Trifle
Ingredients
Custard
- 125 ml
Castor Sugar
- 15 ml
Cornstarch
Pinch salt
- 250 ml Milk
- 2 TopLay Egg Yolk
- 5 ml
Vanilla Essence
Trifle
- 2 Packets
Red Jelly
- 1 Swiss Roll Sliced
- 65 ml
Brandy, Sherry or Fruit Juice
- 1 Can Cocktail Fruit in Syrup Drained
- 250 ml Cream Whipped
- Nuts For topping
Instructions
Custard
- Mix sugar with cornstarch and salt in a medium-sized microwaveable bowl; whisk in milk until smooth. Set aside.
- Heat in the microwave for 4 minutes or until thickened, while stirring every 45 seconds.
- Beat egg yolks in a heatproof bowl; to prevent curdling, gradually whisk in some of the hot milk mixture. Whisk warm egg yolk mixture back into the rest of the milk mixture.
- Cook for another 2 minutes, stirring continuously, until very thick.
- Stir in vanilla. Set bowl aside to cool.
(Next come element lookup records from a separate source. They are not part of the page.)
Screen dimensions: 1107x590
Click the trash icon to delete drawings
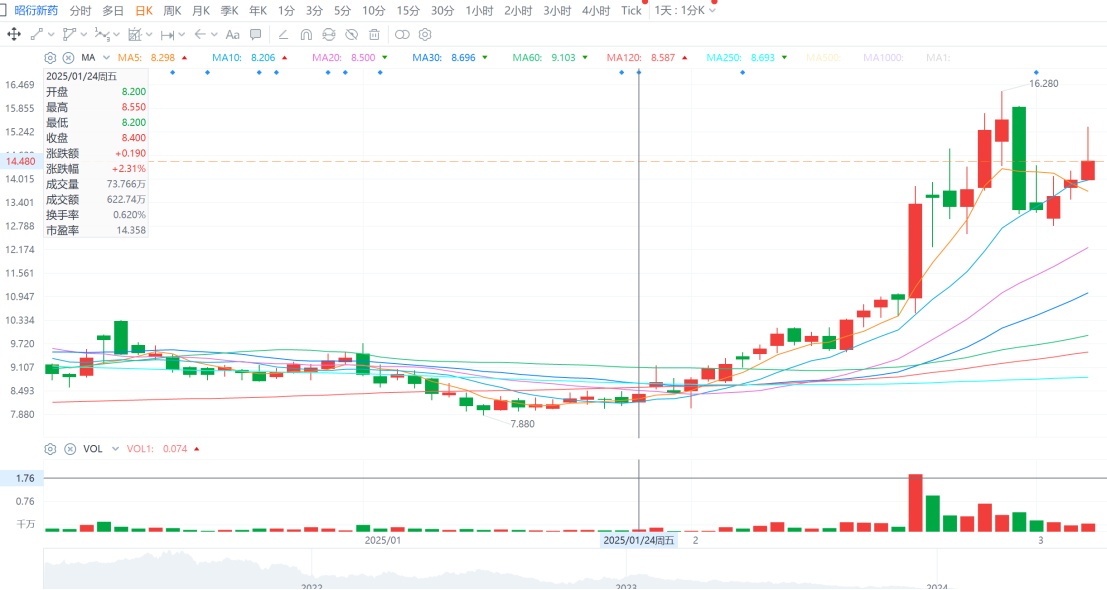pos(374,34)
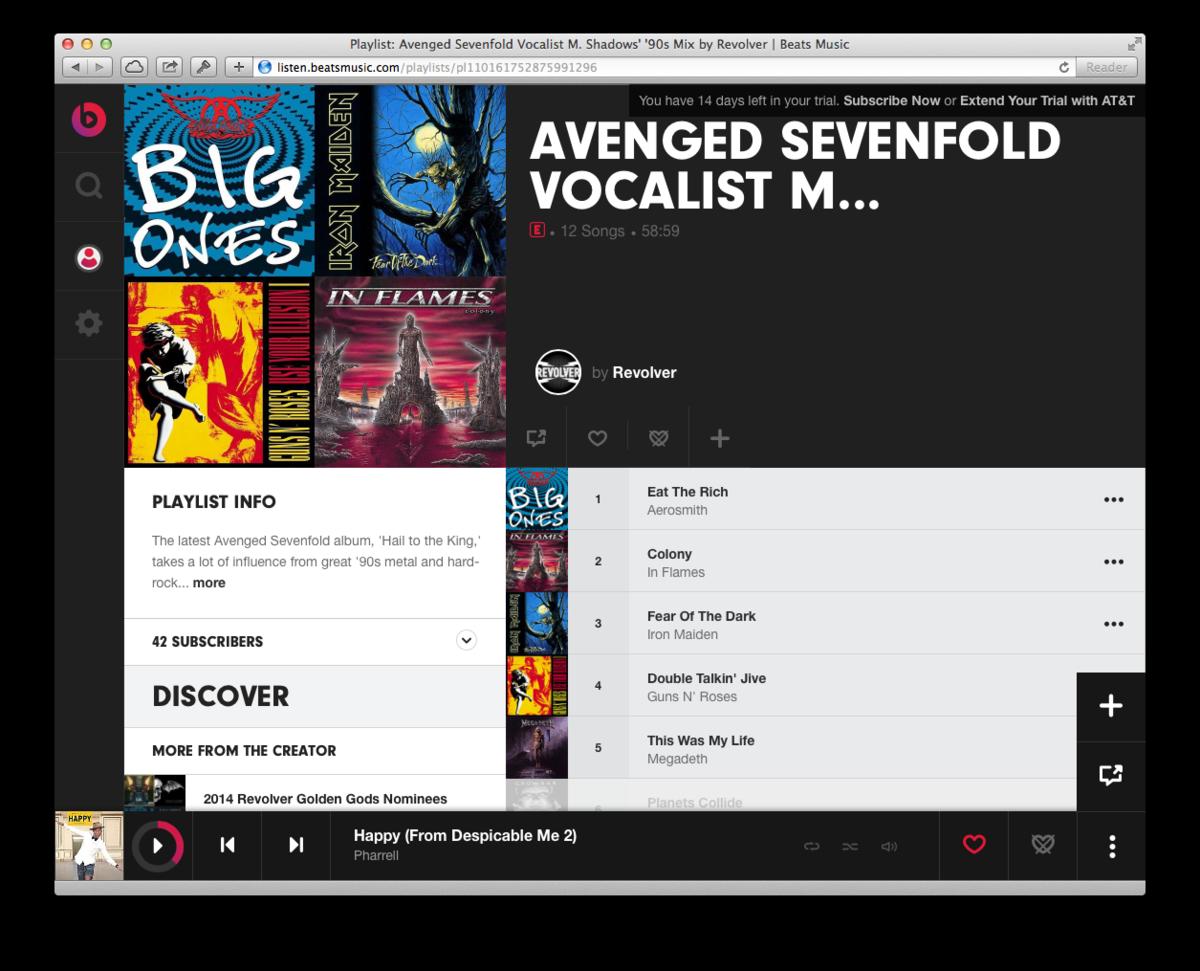Open options menu for Fear Of The Dark
1200x971 pixels.
(1114, 624)
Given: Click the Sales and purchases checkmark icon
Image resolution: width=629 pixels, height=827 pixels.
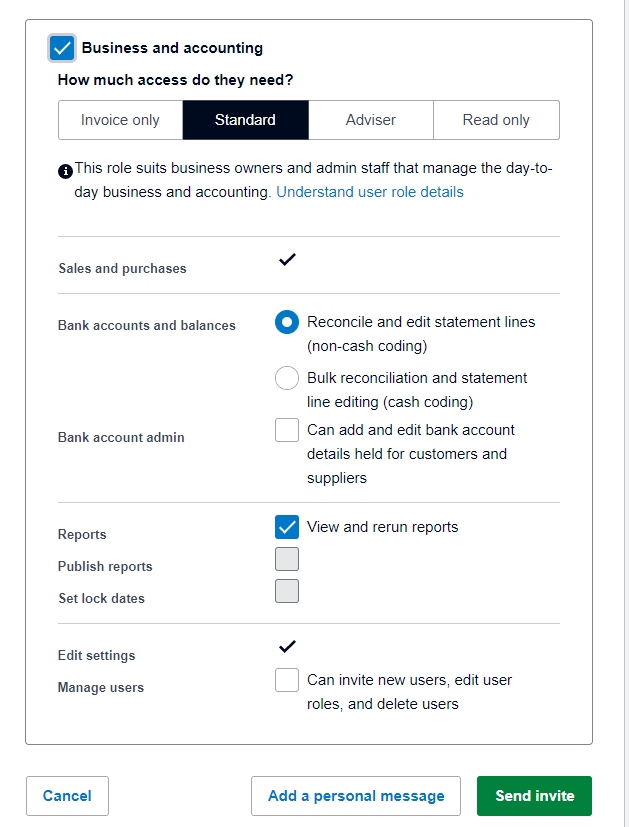Looking at the screenshot, I should tap(287, 260).
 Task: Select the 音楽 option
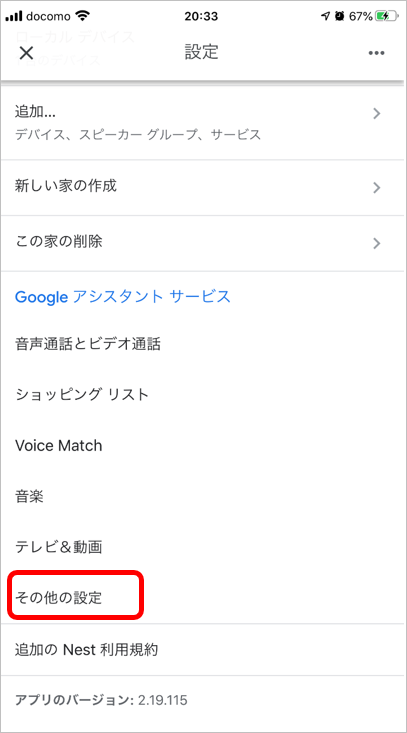[x=203, y=496]
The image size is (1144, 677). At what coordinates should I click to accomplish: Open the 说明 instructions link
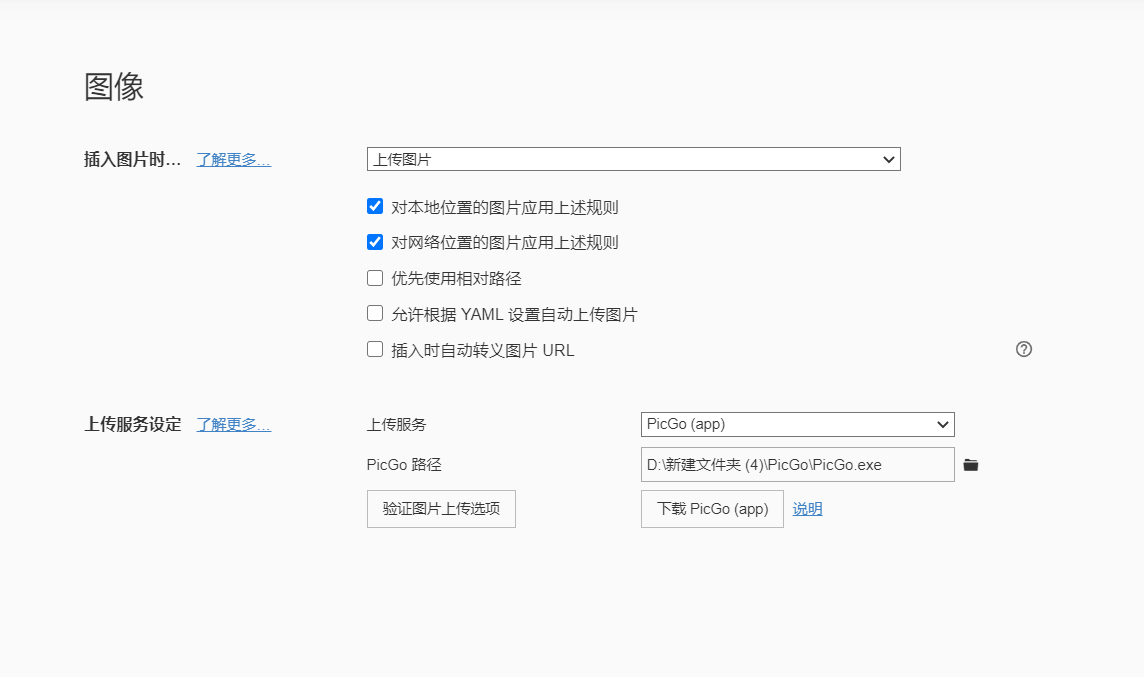pyautogui.click(x=807, y=509)
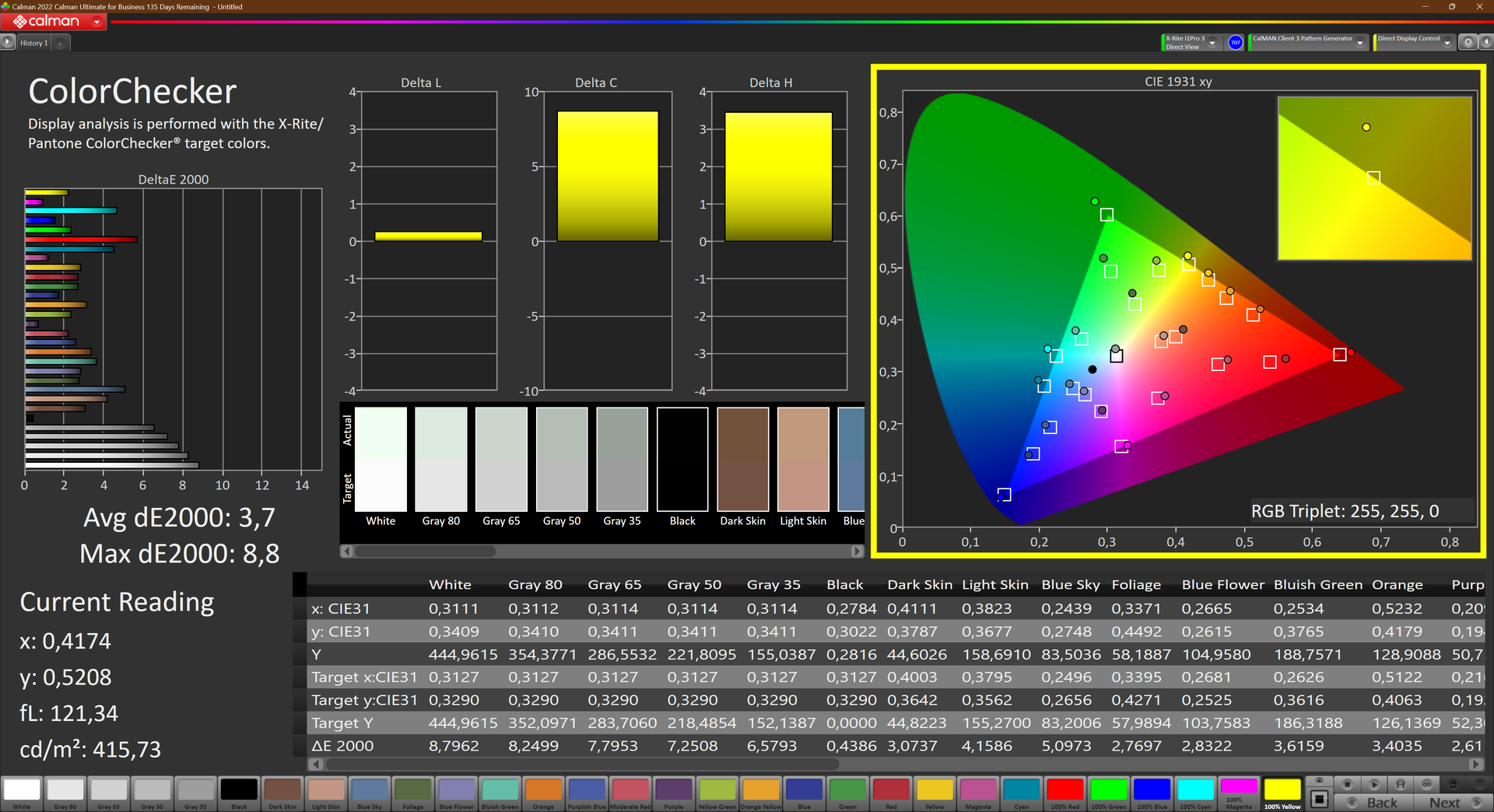The width and height of the screenshot is (1494, 812).
Task: Click the stop measurement icon
Action: tap(1348, 784)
Stir often, for 20 minutes or until custard is completely cool.
Trifle
- Prepare the jelly as per the pack instructions and place in the fridge to set.
- Arrange the Swiss roll slices and drizzle with brandy, sherry or fruit juice.
- Cover with the canned fruit, followed by the cooled custard, jelly and whipped cream.
- Place in the fridge to set, about 4 hours. Sprinkle nuts on top.